Nothing but the images should be left out when the entries are restated word for word.

→ **LISTED RECORDS**
==*==
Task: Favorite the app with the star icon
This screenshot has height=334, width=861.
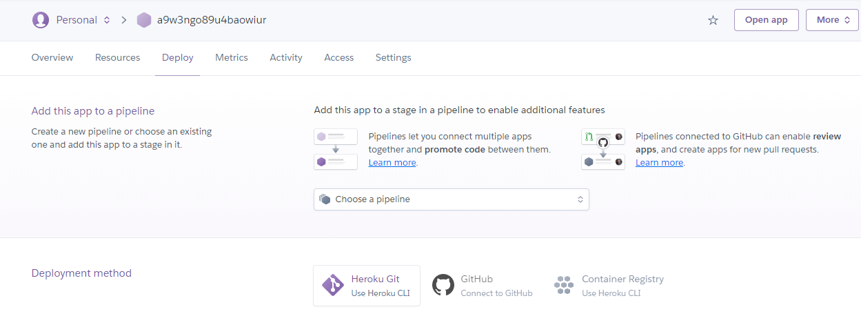Action: [713, 20]
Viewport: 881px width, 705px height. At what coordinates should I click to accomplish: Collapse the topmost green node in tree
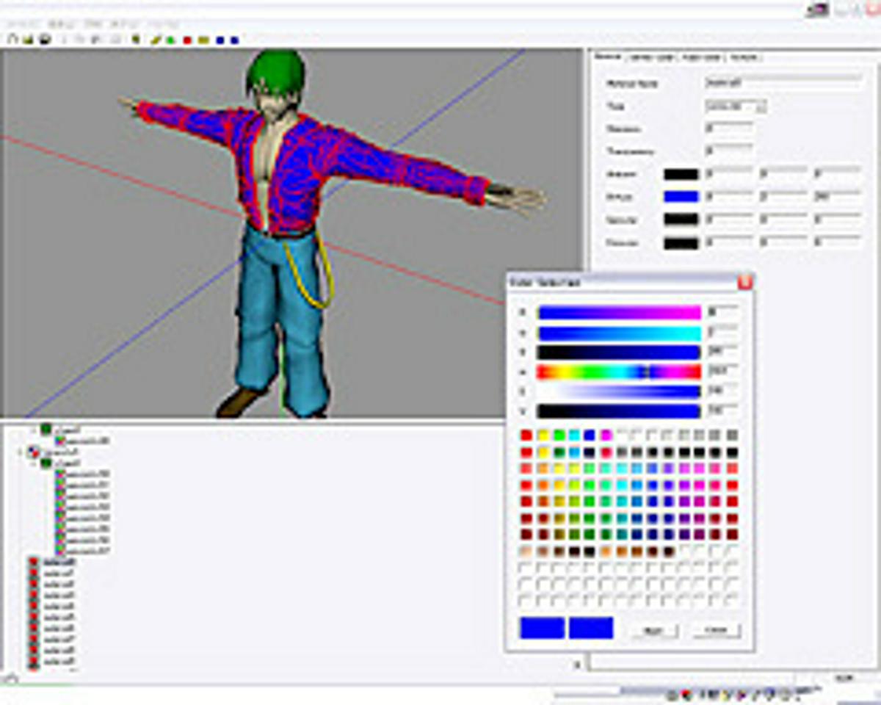[x=35, y=429]
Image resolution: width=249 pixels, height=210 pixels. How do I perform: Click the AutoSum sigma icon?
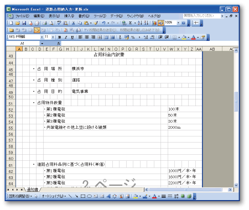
==*==
→ **TASK ANSWER**
Task: Favorite the app with the star icon
This screenshot has height=334, width=861.
Action: [713, 20]
Viewport: 881px width, 705px height. At what coordinates should I click to accomplish: Collapse the topmost green node in tree
[x=35, y=429]
Image resolution: width=249 pixels, height=210 pixels. How do I perform: Click the AutoSum sigma icon?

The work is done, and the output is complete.